1人の少年は、息を切らしながら白い街を駆けていた。
「はぁ…はぁ…っ…はぁ」
人はなぜ走ると息切れをする?
──体内の酸素濃度が…減っているから…酸素を取り込もうとしてるんだよ…!
なら、なぜ君は走る?
──追っ手から逃げてるんだ!
なぜ、追っ手がいるのだ?
──しらん!とにかく、奴らは彼女を追ってるんだ!
なぜ、彼女を助けるのだ?
──…困ってる人を、ほおって置く理由には行かないだろ。
…
……
そうやって、自問自答をしながら俺は追っ手から逃げる。
彼女が何者かは知らん。
だが、今 後を追っている彼らには関係があるのは確かだ。
困ってる人を見捨てることを、俺は出来なかった。
「はぁ…はぁ…はぁ…」
彼女は長いブロンドの髪を靡かせながら、俺の手を握り、共に必死に逃げている。
その手にはとても強い力が込められており、その握り方や必死さが絶対に捕まりたくないという執念を語っている。
「こっちだ!」
俺は白璧の市街地を必死に駆ける。
通りすがる人々は、その光景に目を白黒させている。
「待てぇぇぇぇい!」
甲冑を身にまとった彼らは怒号をあげてまだ追ってくる。
「っ…くそったれ!」
俺は苛立ちからつい舌打ちをしてしまう。
彼らは尚も追ってくる。
…仕方ない。
「…っ」
俺は今まで走っていた足を止める。
「…!!」
瞬間、彼女は何事か振り返る。
そして彼女は俺を恨めしそうににらめつけ、必死に訴える。
『早く逃げよう』と。
だが俺はそれを振り切る。
俺達がいつまで逃げても彼らは追い続けるだろう。
なら、少しくらいは抵抗してもいいと、そう思った。
俺は懐から杖を取り出す。
「魔術」
杖の先端に魔力を集中させる。
「空気圧縮」
周囲の空気が圧縮され、半透明の球体が現れる。
…これでいい。
俺はそれを追ってくる甲冑の連中に向ける。
…いくぞ!
「発射!」
放たれた球体は連中目掛けて飛んでいく。
速さは大体鳥が飛ぶ速度と同じか、それ以上。
そして着弾する寸前で。
「解放!」
俺はその球体を解放させた。
着弾させたら爆発魔法並の威力なので、流石に甲冑を着ていても死傷させてしまうかもしれない。

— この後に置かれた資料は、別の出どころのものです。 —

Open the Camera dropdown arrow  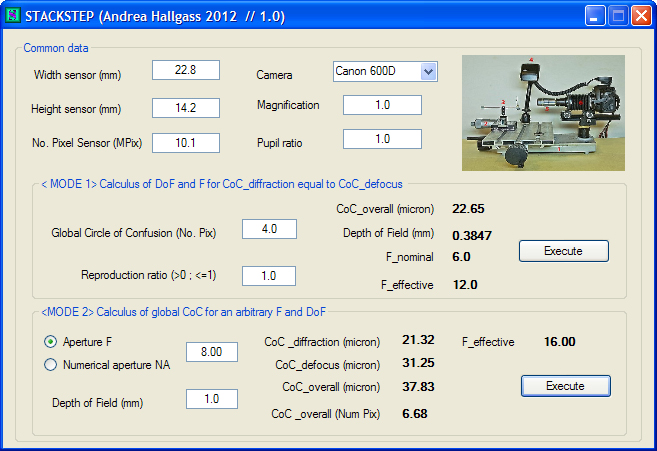click(x=429, y=71)
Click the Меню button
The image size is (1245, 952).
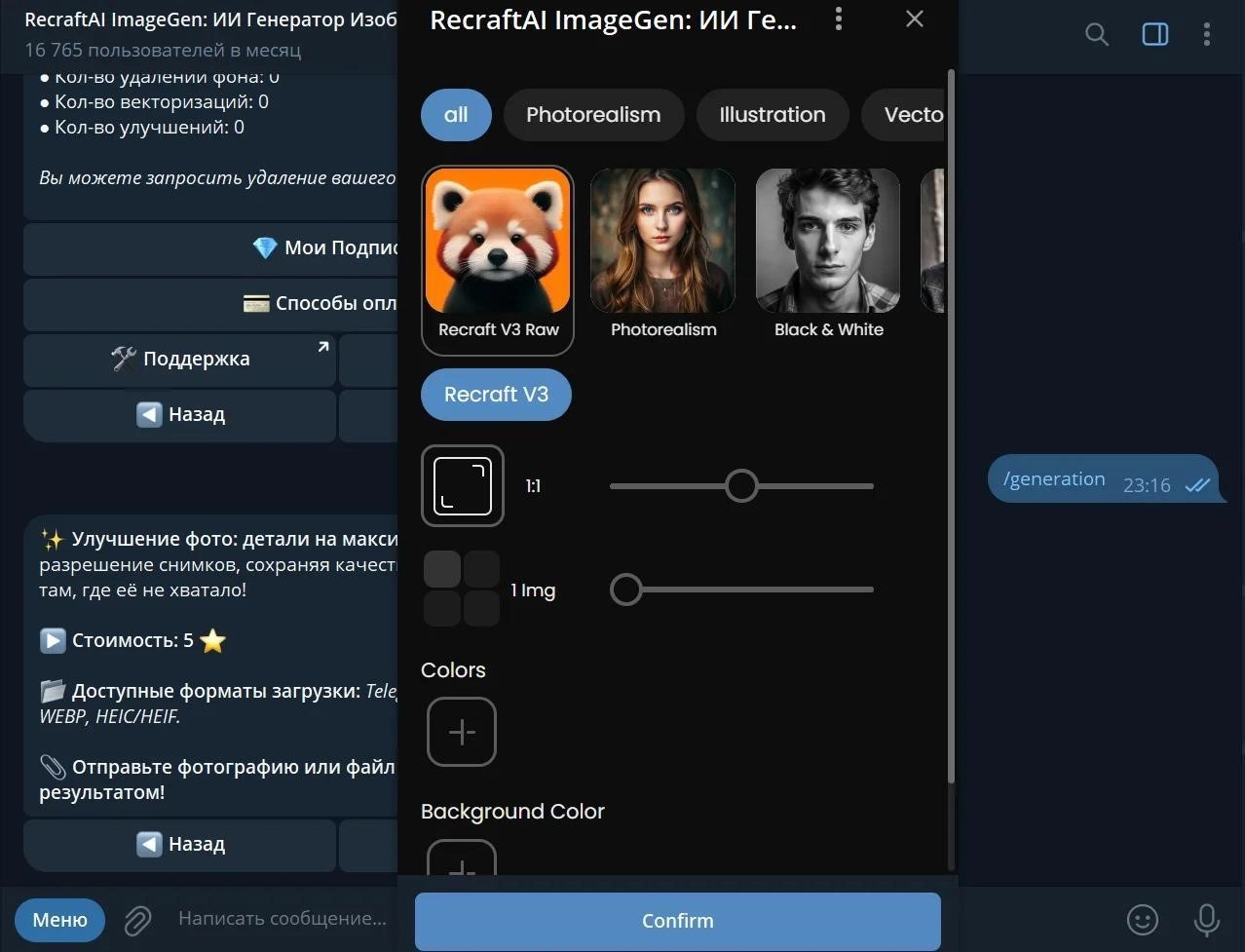tap(60, 920)
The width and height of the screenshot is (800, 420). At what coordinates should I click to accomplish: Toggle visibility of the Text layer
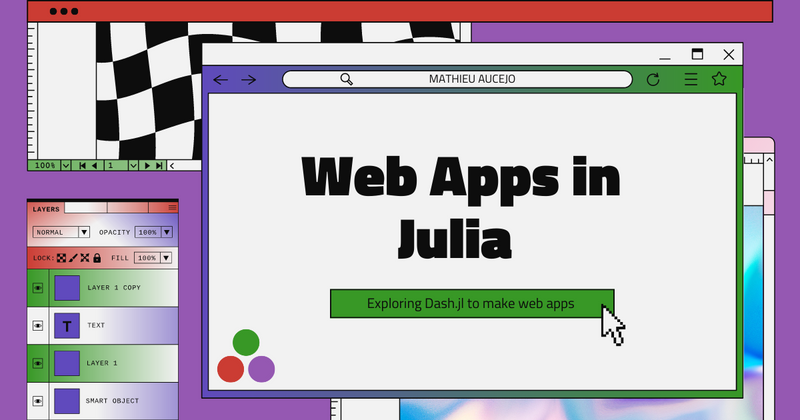point(38,325)
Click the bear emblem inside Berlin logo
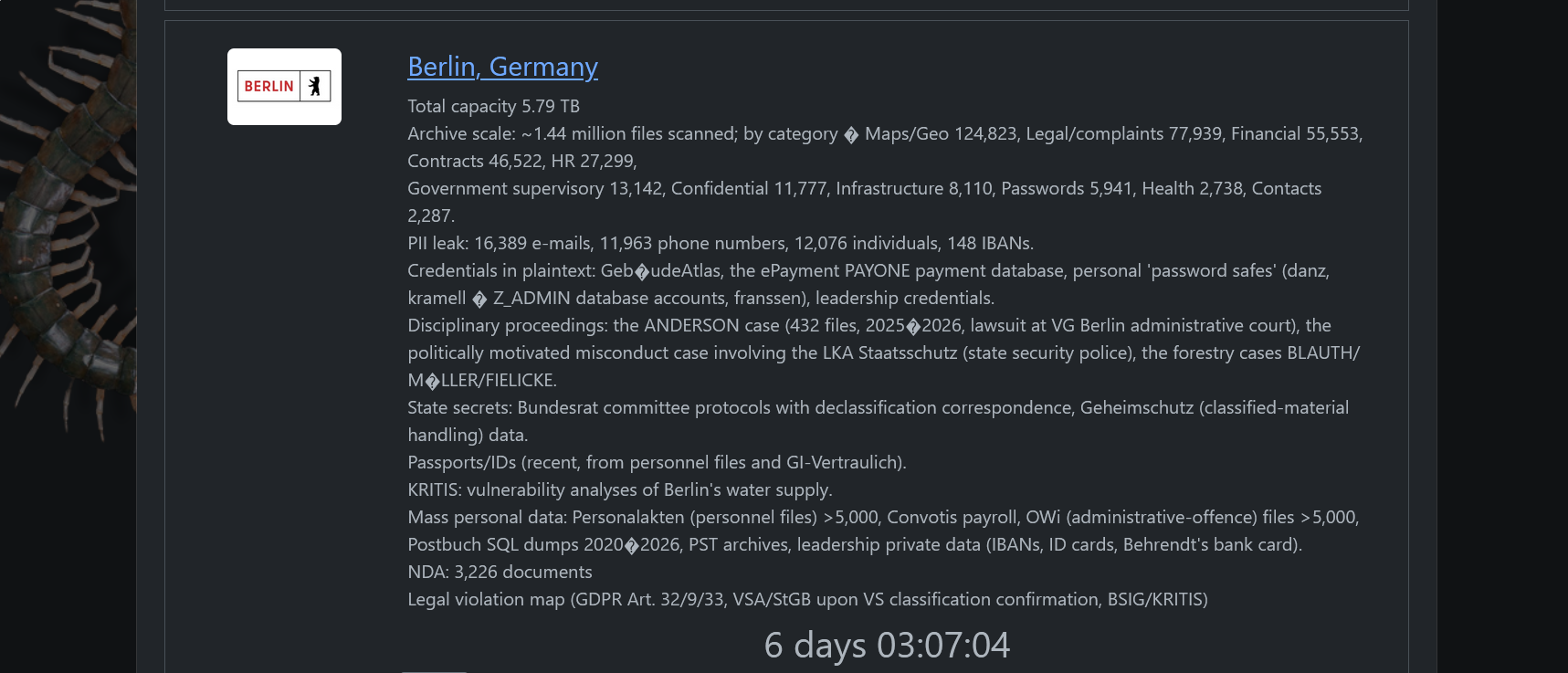The height and width of the screenshot is (673, 1568). (x=315, y=86)
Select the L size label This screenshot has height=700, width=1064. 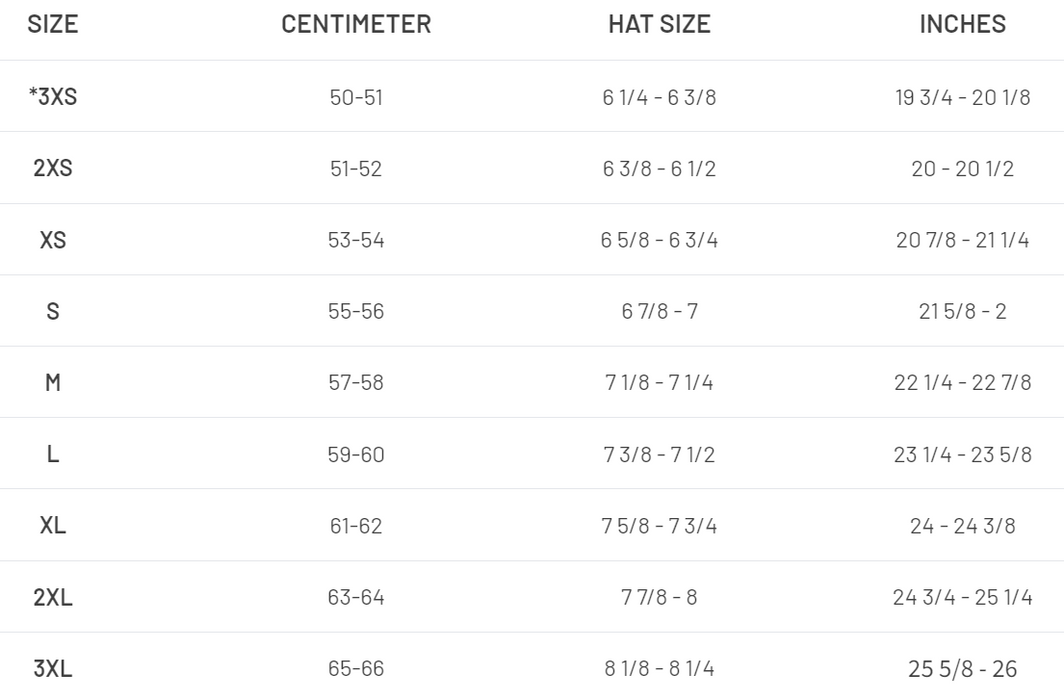point(53,454)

そう思った俺は威力を減衰させるため、着弾前に解放させたのだ。
「うわぁぁぁ!!」
連中は爆風の威力で大きく後方へと吹き飛んだ。
「よし!今だ!」
俺は彼女に向かって手を差し出す。
それまで完全にフリーズしていた彼女だが、俺の手を見るなり、すかさず手を取った。
「…うん!」
その目には、何かを決心したような輝きが宿っている。
「行くぞ」
彼女の決心と共に、俺は走り出す。
ここから、いつ終わるかも分からない逃走劇が始まるんだ。
この時の俺はそう思っていた。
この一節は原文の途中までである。